Statistical analyses
All C. elegans statistical analyses were performed in Microsoft Excel with the Real Statistics Resource Pack Version 7.2 (www.real-statistics.com). A Shapiro–Wilk test determined if data were normally distributed. Statistical significance of normally distributed datasets was determined with an ANOVA followed by Tukey’s post hoc (chemotaxis and GFP quantification) or Kruskal–Wallis followed by Dunn’s (roaming) for non-parametric datasets. Statistical significance of dye filling was determined using a Kruskal–Wallis followed by Schaich–Hammerle post hoc test using a chi-squared distribution. For cell culture results, a normal distribution of data were confirmed using the Kolmogorov–Smirnov test (GraphPad Prism). Pairwise comparisons were analysed with Student's two-tailed t-test using InStat (GraphPad Software Inc.). *, **, and *** refer to P-values of <0.05, <0.01 and <0.001, respectively.
Acknowledgements
We thank Joseph McNicholl for assistance with construction of the mks-3::gfp transgenes. We thank the University College Dublin Conway Institute imaging facility (Dimitri Scholz, Tiina O'Neill and Niamh Stephens) for assistance with transmission electron microscopy. Some figures were created with BioRender.com.

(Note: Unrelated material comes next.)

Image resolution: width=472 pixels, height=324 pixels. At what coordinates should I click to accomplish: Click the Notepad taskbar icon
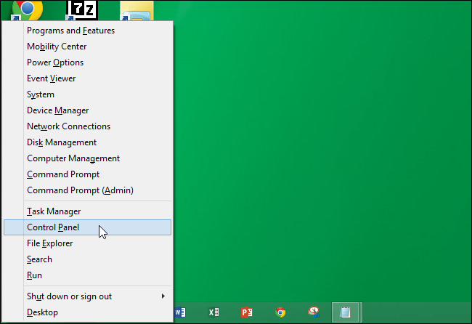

Conflict of Interest statement. None declared.
Funding
Science Foundation Ireland (SFI) in partnership with the Biotechnology and Biological Sciences Research Council (BBSRC) under grant number 16/BBSRC/3394 (to O.E.B.) and BB/P007791/1 (to C.A.J.). SB acknowledges support from a Wellcome Trust clinical training fellowship (203914/Z/16/Z).